• WHAT IS REQUIRED: Return every line of the material below that contains the string "Task". Case matters.

• DATASET EXCERPTS:
— START —
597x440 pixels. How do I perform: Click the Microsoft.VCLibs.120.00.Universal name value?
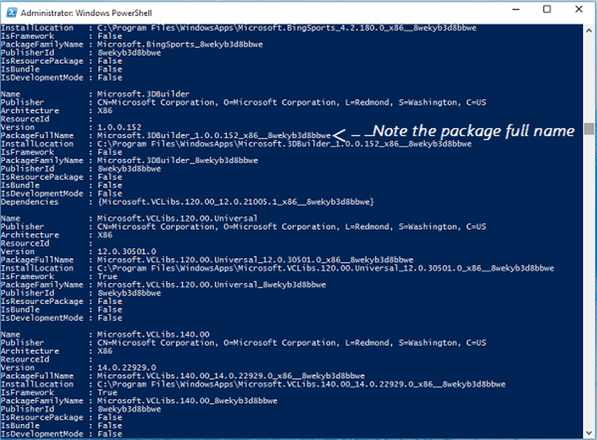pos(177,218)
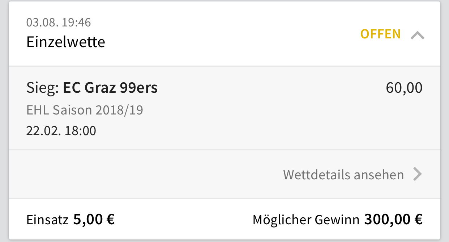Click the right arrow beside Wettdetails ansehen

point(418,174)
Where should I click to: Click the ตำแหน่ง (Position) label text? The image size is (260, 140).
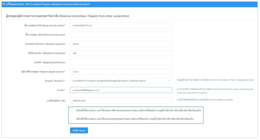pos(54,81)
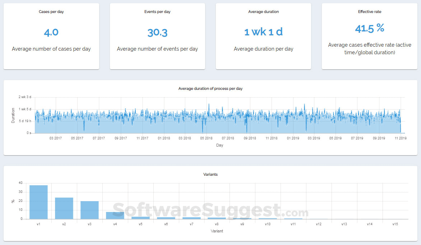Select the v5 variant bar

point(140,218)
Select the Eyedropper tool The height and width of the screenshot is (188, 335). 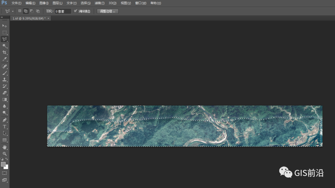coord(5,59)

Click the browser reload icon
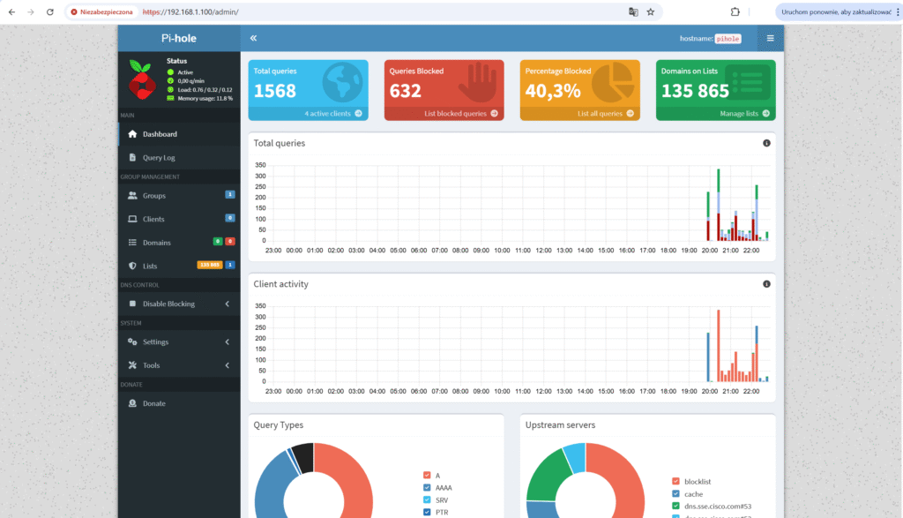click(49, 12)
— END —
— START —
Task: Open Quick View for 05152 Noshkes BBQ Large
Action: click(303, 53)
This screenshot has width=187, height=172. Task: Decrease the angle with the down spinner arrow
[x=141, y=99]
— END —
— START —
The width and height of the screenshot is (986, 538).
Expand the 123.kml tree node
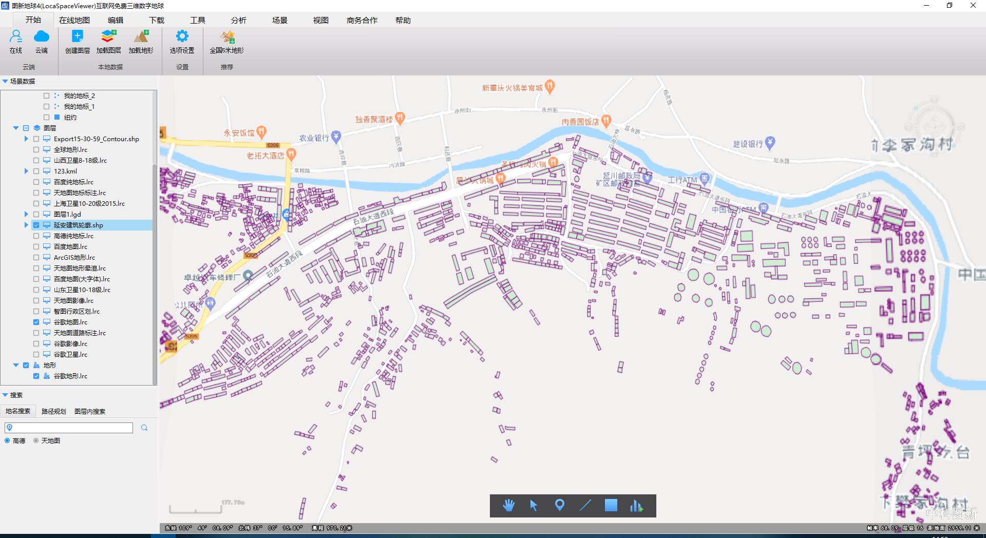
— END —
• FULL SOLUTION:
Task: Open Quick View for 05152 Noshkes BBQ Large
This screenshot has width=187, height=172. Task: Decrease the angle with the down spinner arrow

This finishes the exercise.